As my wife observes, this is a year of firsts, and here's one of them.

My parents were never very big on the "Hallmark Holidays", although after I became a father my dad would always remember to send me a Jacquie Lawson greeting card.

My dad wasn't very big on using the phone, either, so often I would call my mom and ask her to hand her phone to dad so I could wish him a happy Father's Day or whatever. He was always polite and returned the favor, though he soon wished to be off the call.

I guess I've become somewhat like that myself; I'm not great on the phone either.

Father's Day often lines up with my birthday, although this year it's a bit off. Either it came early, or I'm running late; probably the latter. A more happier observation is that Father's Day means that we're just coming up on my daughter's wedding anniversary; one of my favorite days!
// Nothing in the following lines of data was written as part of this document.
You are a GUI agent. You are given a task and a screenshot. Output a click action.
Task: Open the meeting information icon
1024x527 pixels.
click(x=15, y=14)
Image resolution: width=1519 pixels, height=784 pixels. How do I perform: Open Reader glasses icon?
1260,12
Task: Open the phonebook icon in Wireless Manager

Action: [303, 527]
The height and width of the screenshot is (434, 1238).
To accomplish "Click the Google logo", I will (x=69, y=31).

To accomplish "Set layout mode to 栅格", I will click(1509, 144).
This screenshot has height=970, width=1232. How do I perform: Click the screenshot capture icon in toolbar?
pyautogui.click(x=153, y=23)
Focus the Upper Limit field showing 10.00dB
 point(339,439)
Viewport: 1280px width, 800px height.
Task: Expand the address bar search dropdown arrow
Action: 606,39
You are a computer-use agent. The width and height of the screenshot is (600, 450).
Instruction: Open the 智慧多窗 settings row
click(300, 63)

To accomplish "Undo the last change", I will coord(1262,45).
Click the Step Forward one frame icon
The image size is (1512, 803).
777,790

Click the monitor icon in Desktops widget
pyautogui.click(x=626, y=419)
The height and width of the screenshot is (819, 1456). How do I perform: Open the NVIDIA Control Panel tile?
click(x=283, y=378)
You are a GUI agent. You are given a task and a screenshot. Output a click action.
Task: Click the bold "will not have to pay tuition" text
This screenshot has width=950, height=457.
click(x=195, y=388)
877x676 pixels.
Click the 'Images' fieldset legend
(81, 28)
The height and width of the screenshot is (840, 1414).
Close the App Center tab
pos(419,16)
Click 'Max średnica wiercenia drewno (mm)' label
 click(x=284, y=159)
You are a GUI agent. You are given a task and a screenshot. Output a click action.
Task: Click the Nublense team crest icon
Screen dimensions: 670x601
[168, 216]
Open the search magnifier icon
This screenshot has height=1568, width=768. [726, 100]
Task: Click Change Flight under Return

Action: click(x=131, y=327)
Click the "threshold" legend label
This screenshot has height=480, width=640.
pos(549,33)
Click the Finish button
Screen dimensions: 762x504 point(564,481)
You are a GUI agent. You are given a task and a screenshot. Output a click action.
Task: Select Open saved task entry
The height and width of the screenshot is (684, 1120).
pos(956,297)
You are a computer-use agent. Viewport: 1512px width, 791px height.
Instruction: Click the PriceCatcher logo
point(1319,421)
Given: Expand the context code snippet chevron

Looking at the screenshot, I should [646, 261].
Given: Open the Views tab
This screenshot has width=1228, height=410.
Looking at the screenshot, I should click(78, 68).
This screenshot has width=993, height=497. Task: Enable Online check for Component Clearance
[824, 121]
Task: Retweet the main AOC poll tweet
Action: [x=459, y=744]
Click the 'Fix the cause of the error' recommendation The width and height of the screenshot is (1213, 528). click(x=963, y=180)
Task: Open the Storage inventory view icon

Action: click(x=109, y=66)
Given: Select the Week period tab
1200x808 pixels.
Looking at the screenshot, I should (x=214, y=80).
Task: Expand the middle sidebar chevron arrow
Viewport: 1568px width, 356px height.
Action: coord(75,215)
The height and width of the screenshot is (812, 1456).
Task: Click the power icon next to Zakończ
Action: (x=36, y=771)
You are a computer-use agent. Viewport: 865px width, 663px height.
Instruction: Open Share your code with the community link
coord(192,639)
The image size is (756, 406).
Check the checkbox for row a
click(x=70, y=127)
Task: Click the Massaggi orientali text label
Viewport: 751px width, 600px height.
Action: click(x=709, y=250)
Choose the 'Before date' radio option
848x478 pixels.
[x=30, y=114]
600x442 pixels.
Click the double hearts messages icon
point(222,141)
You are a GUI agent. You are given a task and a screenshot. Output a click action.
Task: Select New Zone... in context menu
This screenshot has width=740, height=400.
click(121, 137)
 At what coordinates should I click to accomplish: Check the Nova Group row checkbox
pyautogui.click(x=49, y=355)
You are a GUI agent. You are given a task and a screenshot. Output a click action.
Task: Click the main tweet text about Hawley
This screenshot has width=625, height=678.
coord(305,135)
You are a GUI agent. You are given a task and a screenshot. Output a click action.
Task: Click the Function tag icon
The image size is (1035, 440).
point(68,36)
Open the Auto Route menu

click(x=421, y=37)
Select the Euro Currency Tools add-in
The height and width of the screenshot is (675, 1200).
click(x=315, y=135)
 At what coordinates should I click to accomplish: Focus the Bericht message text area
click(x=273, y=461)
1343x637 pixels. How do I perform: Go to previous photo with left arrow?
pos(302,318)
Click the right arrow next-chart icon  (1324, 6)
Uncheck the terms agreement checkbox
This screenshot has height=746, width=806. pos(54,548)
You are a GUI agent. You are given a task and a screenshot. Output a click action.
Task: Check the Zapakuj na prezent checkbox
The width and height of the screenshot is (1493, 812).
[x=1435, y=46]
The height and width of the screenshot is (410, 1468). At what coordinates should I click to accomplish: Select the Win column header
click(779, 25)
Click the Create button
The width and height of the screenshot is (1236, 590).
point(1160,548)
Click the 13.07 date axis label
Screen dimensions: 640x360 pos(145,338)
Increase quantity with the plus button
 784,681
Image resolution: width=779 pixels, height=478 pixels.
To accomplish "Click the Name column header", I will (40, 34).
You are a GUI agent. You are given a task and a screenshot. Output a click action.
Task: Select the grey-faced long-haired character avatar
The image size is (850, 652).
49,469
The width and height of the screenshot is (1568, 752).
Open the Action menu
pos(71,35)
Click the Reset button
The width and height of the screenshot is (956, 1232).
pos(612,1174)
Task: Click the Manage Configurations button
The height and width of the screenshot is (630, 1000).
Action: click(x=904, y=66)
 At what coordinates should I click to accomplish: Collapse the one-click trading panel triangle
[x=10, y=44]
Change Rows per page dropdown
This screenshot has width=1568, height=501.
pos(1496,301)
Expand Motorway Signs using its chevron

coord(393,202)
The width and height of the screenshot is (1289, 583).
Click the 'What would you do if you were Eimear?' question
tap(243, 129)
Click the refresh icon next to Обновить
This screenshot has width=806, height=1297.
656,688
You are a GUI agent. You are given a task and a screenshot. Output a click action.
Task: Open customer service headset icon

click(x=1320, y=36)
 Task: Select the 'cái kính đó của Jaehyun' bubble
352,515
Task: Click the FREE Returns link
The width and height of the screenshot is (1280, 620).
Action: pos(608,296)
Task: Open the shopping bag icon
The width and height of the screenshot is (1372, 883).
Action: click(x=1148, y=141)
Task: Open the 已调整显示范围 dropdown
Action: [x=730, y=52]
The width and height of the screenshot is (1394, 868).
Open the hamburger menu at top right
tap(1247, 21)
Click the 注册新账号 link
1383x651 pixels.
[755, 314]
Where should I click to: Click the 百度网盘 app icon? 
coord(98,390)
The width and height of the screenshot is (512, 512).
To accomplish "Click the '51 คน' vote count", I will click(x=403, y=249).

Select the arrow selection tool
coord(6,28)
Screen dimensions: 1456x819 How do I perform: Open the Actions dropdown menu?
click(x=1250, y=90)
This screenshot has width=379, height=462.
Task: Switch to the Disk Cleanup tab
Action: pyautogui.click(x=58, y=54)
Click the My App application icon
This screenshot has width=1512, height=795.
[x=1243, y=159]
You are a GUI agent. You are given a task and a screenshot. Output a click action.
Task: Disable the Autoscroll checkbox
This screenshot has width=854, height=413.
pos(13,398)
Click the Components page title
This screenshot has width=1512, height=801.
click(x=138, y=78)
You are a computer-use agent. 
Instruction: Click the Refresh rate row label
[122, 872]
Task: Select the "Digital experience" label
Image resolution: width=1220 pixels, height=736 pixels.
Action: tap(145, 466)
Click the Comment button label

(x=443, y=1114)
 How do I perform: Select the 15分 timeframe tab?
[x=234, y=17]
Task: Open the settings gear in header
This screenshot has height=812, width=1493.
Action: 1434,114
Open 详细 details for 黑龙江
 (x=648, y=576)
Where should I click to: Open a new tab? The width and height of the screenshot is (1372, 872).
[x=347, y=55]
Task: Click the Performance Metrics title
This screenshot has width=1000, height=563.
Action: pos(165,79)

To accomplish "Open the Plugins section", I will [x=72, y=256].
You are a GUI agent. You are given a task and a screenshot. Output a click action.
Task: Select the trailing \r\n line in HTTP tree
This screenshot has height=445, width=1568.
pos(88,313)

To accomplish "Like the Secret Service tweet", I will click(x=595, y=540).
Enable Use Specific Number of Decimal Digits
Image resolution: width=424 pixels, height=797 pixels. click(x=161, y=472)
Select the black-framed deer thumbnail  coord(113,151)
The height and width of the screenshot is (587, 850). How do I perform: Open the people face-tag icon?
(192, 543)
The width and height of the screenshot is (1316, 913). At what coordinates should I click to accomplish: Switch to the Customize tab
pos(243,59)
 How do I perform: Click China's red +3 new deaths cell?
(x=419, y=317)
Well, anyway: happy Father's Day to the fathers in your life, wherever they are.

Sunday, June 8, 2025

The Body in the Castle Well: a very short review

I'm reading my way to Bordeaux, trying to get ready for a visit I hope to make to the region sometime soon.

There's a lot to know about Bordeaux, it has centuries, even millenia, of history. Not far from Bordeaux is the Lascaux Cave, where cave paintings believed to be twenty thousand years old have been found.

My dad was a compulsive reader, across a variety of subjects, but mysteries and detective stories were a particular favorite of his. My mom mentioned that, shortly before his death, my dad had been reading his way through Martin Walker's Bruno, Chief of Police series, which are set in the Dordogne region, which runs roughly east from Bordeaux along the Dordogne River.

My dad happened to have just finished The Body in the Castle Well, so I picked up his copy to get a taste for the series.

Walker is primarily a newspaper columnist (he's the US Bureau Chief for The Guardian), and this novel has some of the feel of being written by a journalist. It's well-researched and somewhat encyclopedic, and you get the feeling that Walker seeks to educate you as much as he seeks to entertain you. In this book, we get to learn some art history, and some falconry, and we hear a bit about the ending of French colonialism in Algeria.

With all that history and science tossed in with the detective story, I can see why my dad was very fond of Bruno, Chief of Police.

I'll surely read a few more of Walker's books.

Tuesday, June 3, 2025

Surfing in Alameda?

An organization called the Neptune Beach Surf Club is proposing to build a Wave Park in Alameda, out in the currently little-used section between Encinal High School and the Alameda Hornet.

Their website features a simple map and some brief descriptions.

The city says that they are exploring the concept.

I've been to that location several times, although not recently. We put in our inflatable kayaks at the boat ramp and in the small protected section of the bay near the boat ramp that's sometimes called Encinal Beach. There's a very-hard-to-find soccer field out there maintained by the Alameda Soccer Club.

It would be good to see continued development and reuse of that part of the city, and something that's water-oriented seems like a natural fit for the city.